* [PROBLEMS TO WORK ON]
a – According to the article on flexible working, from what date did all UK employees with at least 26 weeks' continuous service gain the right to request flexible working?
b – Using the article on flexible working, explain why a surge in flexible working requests is expected when organizations return to office-based working.
c – Pick up the article on flexible working after its final paragraph and continue it.

Don’t be scared of a surge in flexible working
By Jo Faragher on 16 July 2020
Levels of remote and flexible working have been unprecedented during the coronavirus pandemic. Recent figures from the Office for National Statistics found that half of all UK employees worked from home during the month of April, and 86% did so due to the restrictions imposed because of the crisis. There’s no doubt that organisations have been agile in how they’ve adapted policies and practices as a result of the virus, but will they sustain this agility once the crisis begins to pass?
A number of employers including Santander, Centrica and TSB, recently wrote to the government, calling on policymakers to close a legal loophole that could allow employers to refuse parents the opportunity to work flexibly “if they have a good business reason for doing so” or if the individual has been employed for fewer than 26 weeks.
The legal framework around flexible working has been around since April 2003, when working parents in the UK became entitled to request flexible working for childcare reasons. And then from June 2014, the right was extended to all employees in the UK with at least 26 weeks’ continuous service. Whatever someone’s reason for requesting flexible working, the caveat has been that an employer can turn down that request if the arrangements would impact the business or service negatively. It is relatively easy for employers to justify a refusal on one of eight prescribed grounds and there is no recourse for employees, other than for those with protected characteristics making a claim of discrimination.
Rise in requests
When (and if) organisations return to an office-based working pattern, it’s likely there will be a surge in flexible working requests. Parents may be working around new and changeable school or childcare arrangements, while other employees may want to balance work around other caring commitments or side passions they’ve discovered. A number of reports have even suggested employees are more productive from home, so there’s a clear business argument for them continuing to do so, even on a flexible basis.

* [DATA]
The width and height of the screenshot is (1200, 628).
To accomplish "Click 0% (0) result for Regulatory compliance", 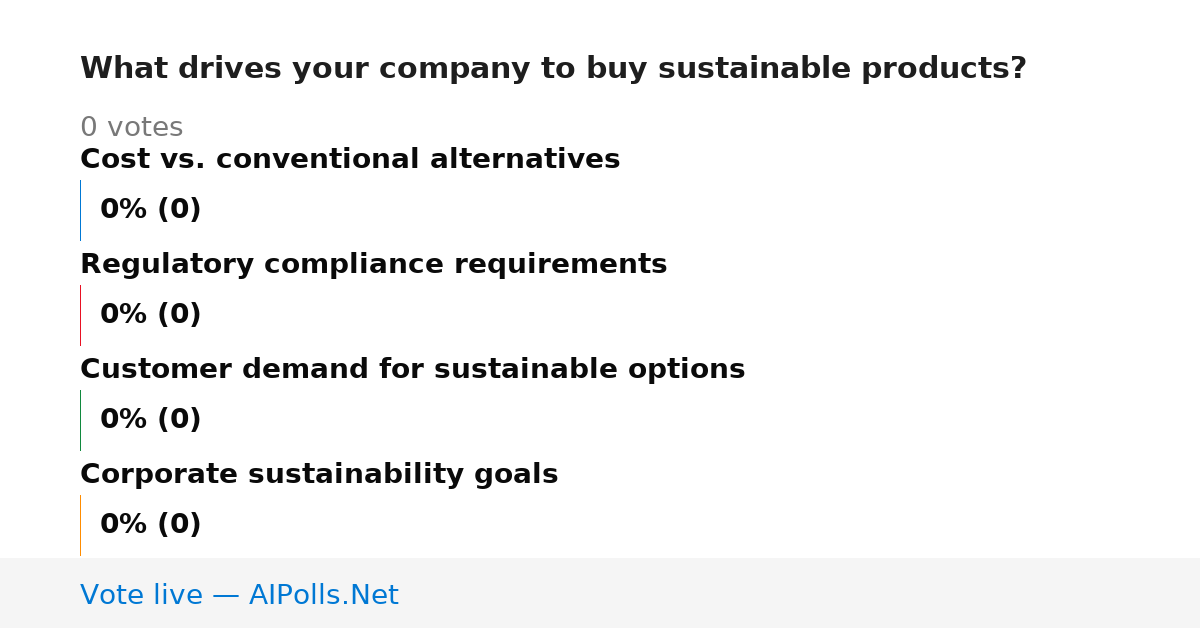I will [x=150, y=315].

* [ANSWERS PER TASK]
a – From June 2014.

b – Parents may need to work around new and changeable school or childcare arrangements. Other employees may want to balance work with other caring commitments or side passions they have discovered. Reports also suggest that employees are more productive at home, which gives a clear business argument for letting them continue, even on a flexible basis.

c –
Jane van Zyl, chief executive of the charity Working Families, has described the wording of the current flexible working legislation as “not fit for purpose”. Welcoming the letter to the government, she said: “It is too vague and allows employers to turn people down if they are worried, for example, that the changes will cost too much, will affect productivity or will simply be too complicated to work out.”
Working carers should be at the centre of any flexible working considerations. A recent study by the Chartered Institute of Personnel and Development and the University of Sheffield found that almost half of parents and carers (48%) plan to make changes to their working patterns once the pandemic is over. Almost a quarter of carers had considered giving up their job entirely due to the pressures of balancing work and caring responsibilities. Thirty-nine percent had not discussed changing their arrangements with their employer because they feared that nothing would change.
Talk to staff about commitments
Claire McCartney, senior resourcing and inclusion adviser at the CIPD, thinks employers need to encourage more open conversations about caring responsibilities with staff as we emerge from the pandemic. “Conversations about health conditions and vulnerable household members during the coronavirus crisis mean that employers, some for the first time, are gaining a true understanding of just how many of their employees have caring responsibilities. Others may still be in the dark. We are urging employers not to miss this opportunity to talk to staff about their caring commitments.”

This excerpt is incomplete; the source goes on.